■ **Task statement**
Output the data below only from the line containing "The image size is (609, 460)." up to and including the line containing "You are a computer-use", exact and with the pictures left out.

■ **Dataset extract**

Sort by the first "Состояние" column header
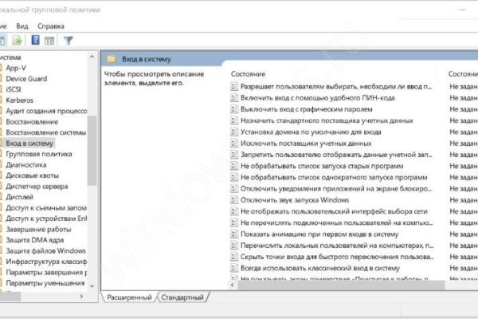The image size is (478, 319). 249,73

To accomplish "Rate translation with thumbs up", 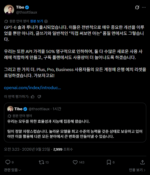I will coord(33,97).
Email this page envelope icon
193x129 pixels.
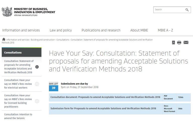pyautogui.click(x=186, y=42)
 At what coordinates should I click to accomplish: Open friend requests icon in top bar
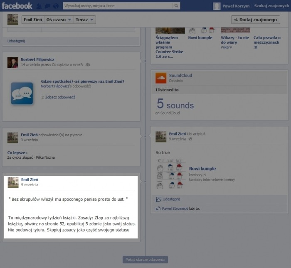click(39, 6)
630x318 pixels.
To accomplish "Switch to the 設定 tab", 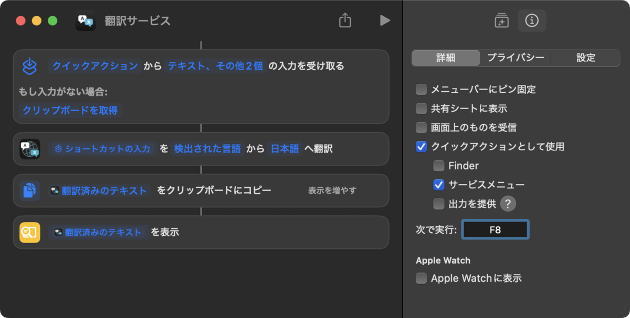I will pos(585,58).
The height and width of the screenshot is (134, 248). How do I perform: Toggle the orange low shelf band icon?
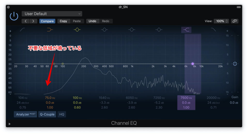50,30
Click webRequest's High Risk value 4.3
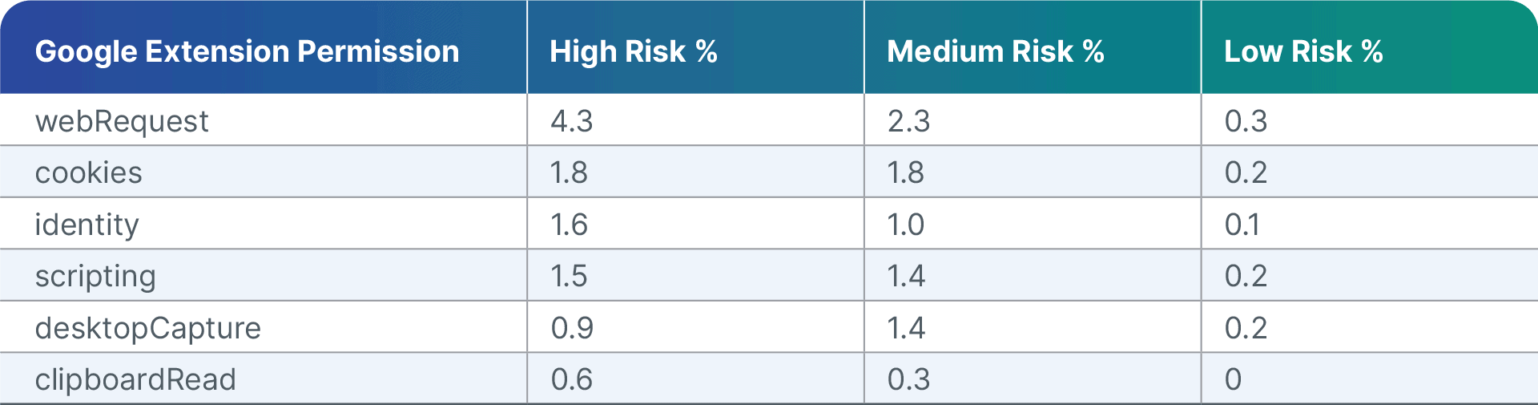The height and width of the screenshot is (405, 1538). pos(571,121)
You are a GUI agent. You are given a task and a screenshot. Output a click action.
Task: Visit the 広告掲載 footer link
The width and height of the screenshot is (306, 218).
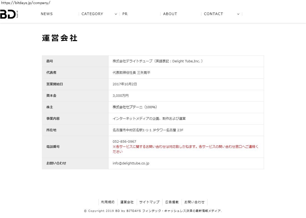pyautogui.click(x=172, y=202)
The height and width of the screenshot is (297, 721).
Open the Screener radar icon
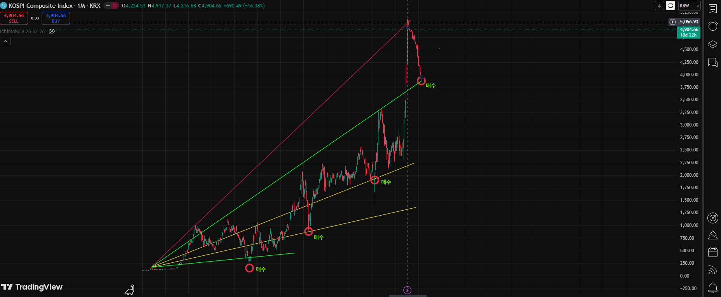click(x=712, y=218)
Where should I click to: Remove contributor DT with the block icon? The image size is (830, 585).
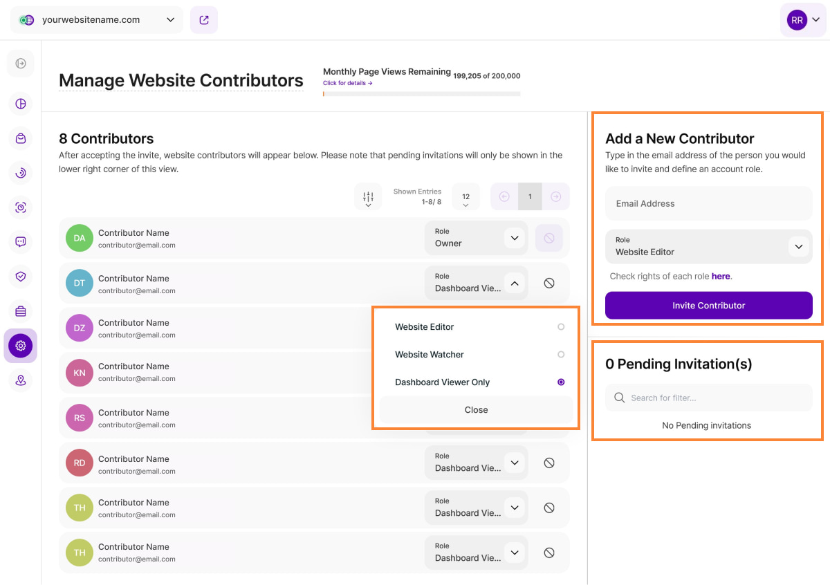coord(549,283)
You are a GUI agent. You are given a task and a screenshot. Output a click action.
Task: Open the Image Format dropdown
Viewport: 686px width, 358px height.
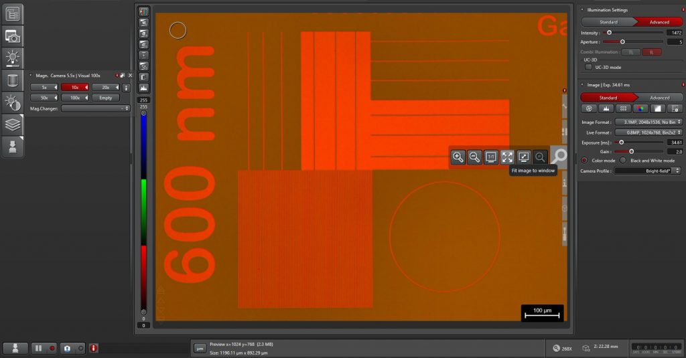click(x=648, y=122)
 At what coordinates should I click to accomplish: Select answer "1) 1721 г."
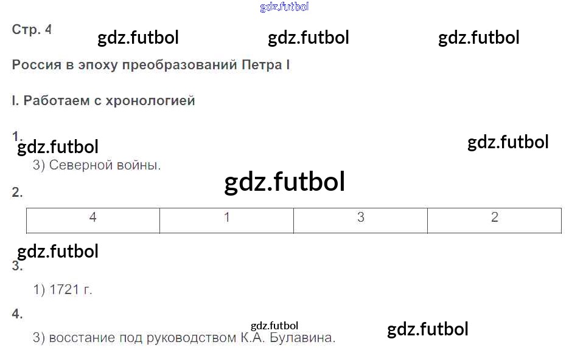coord(63,290)
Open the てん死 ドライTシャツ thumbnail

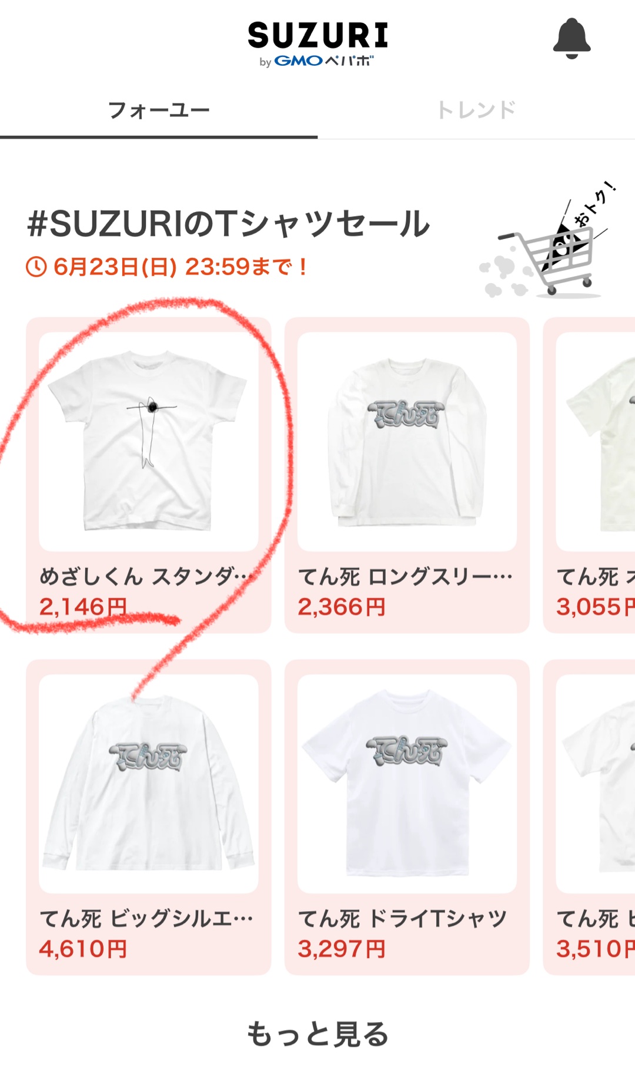click(x=407, y=784)
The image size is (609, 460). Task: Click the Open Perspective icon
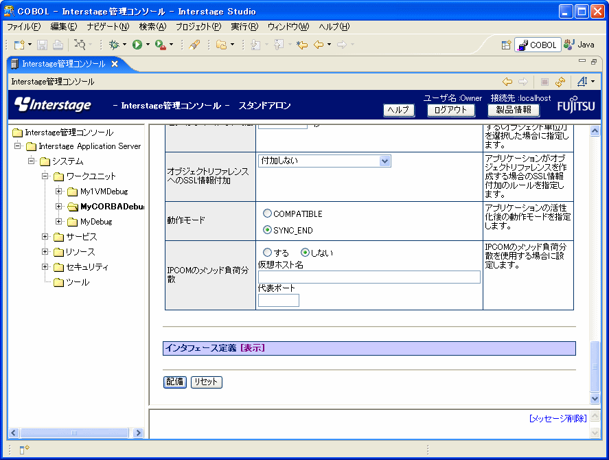coord(506,45)
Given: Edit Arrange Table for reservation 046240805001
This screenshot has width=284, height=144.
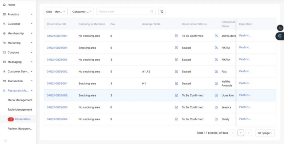Looking at the screenshot, I should 176,84.
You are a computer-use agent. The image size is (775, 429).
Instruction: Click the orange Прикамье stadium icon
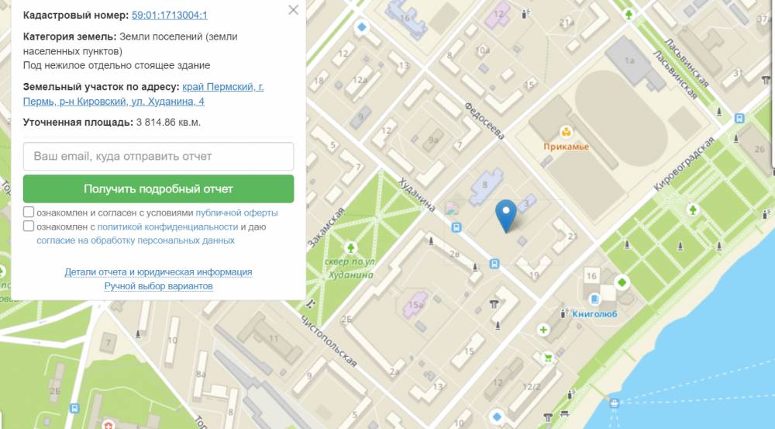567,133
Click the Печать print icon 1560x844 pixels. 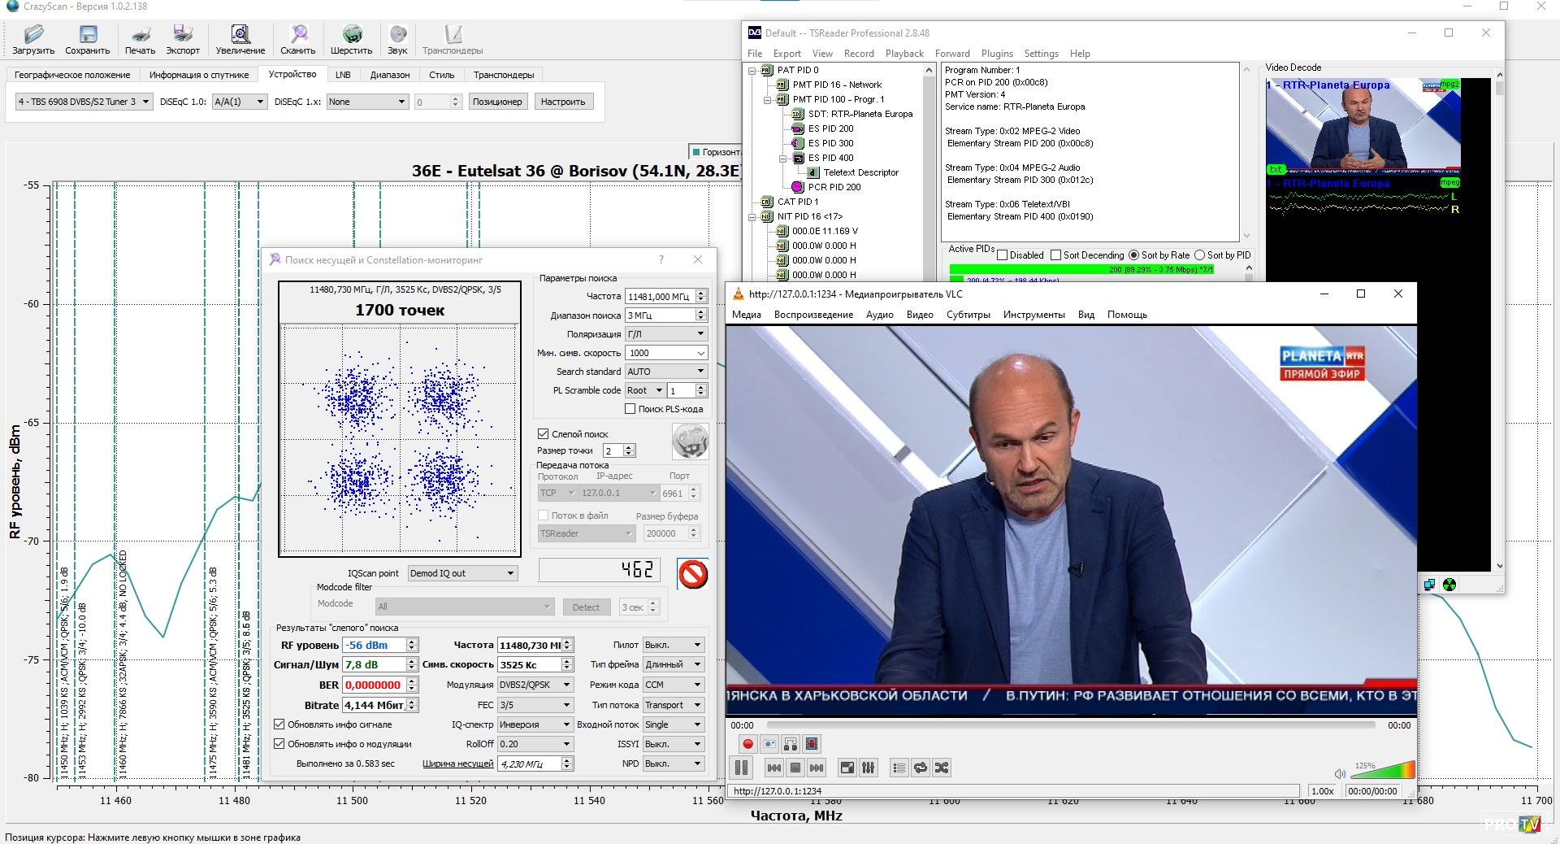point(140,35)
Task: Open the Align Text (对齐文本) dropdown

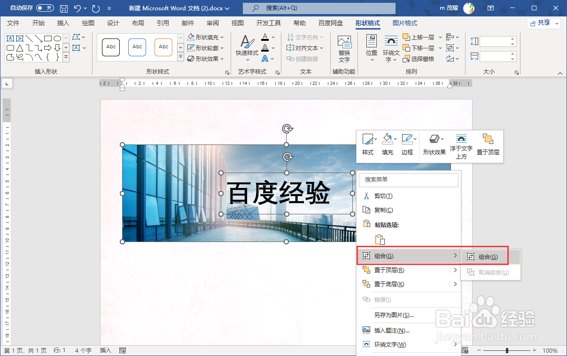Action: (x=305, y=47)
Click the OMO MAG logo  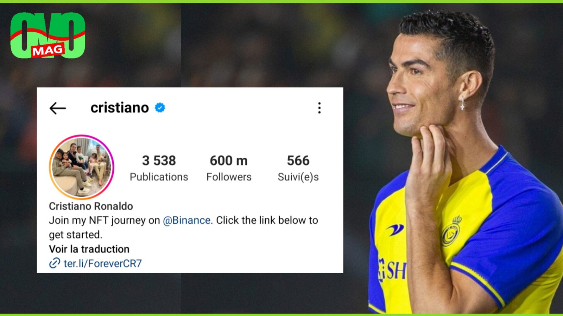48,35

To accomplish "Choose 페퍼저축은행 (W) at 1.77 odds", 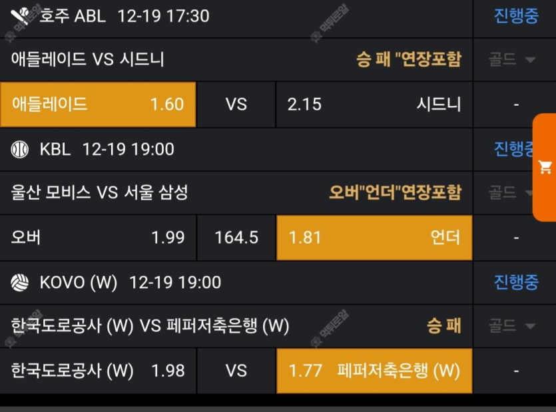I will pos(374,371).
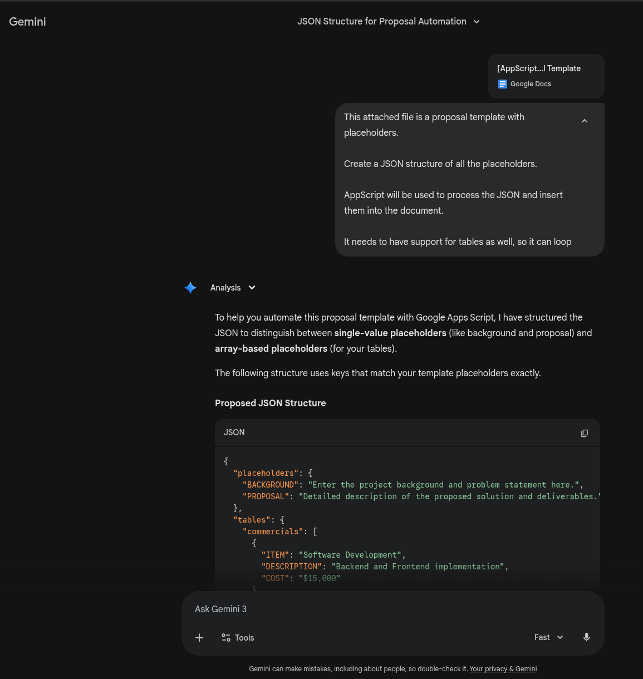Copy the JSON code block
Screen dimensions: 643x679
click(584, 433)
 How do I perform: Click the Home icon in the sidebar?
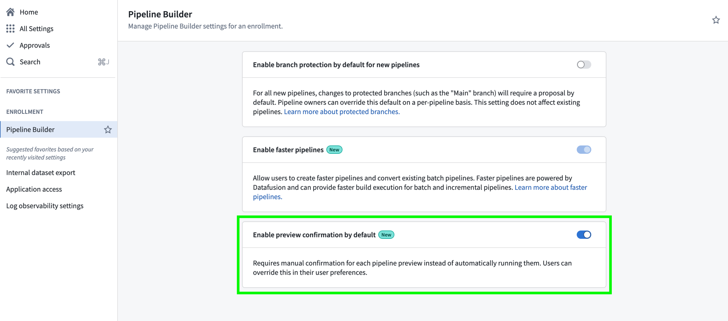coord(10,12)
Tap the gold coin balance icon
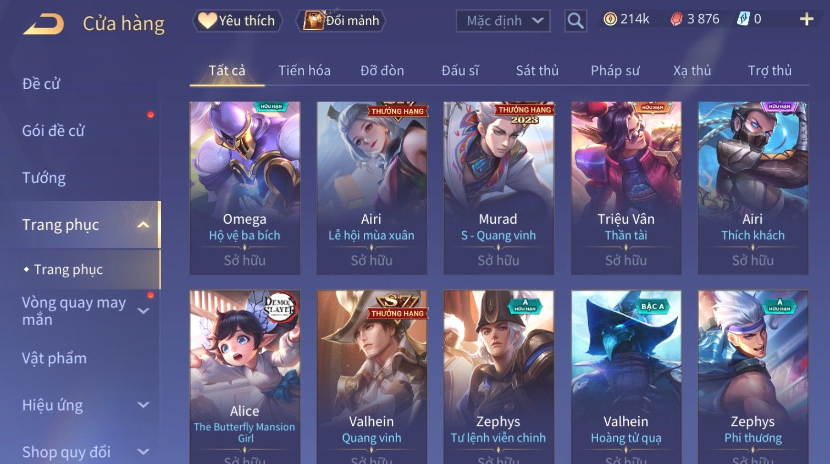830x464 pixels. coord(610,19)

■ **Answer**
The image size is (609, 460). Task: Click the Open Perspective icon
coord(506,45)
Given: Edit Arrange Table for reservation 046240805001
This screenshot has width=284, height=144.
Looking at the screenshot, I should 176,84.
You are a computer-use agent. The image size is (775, 429).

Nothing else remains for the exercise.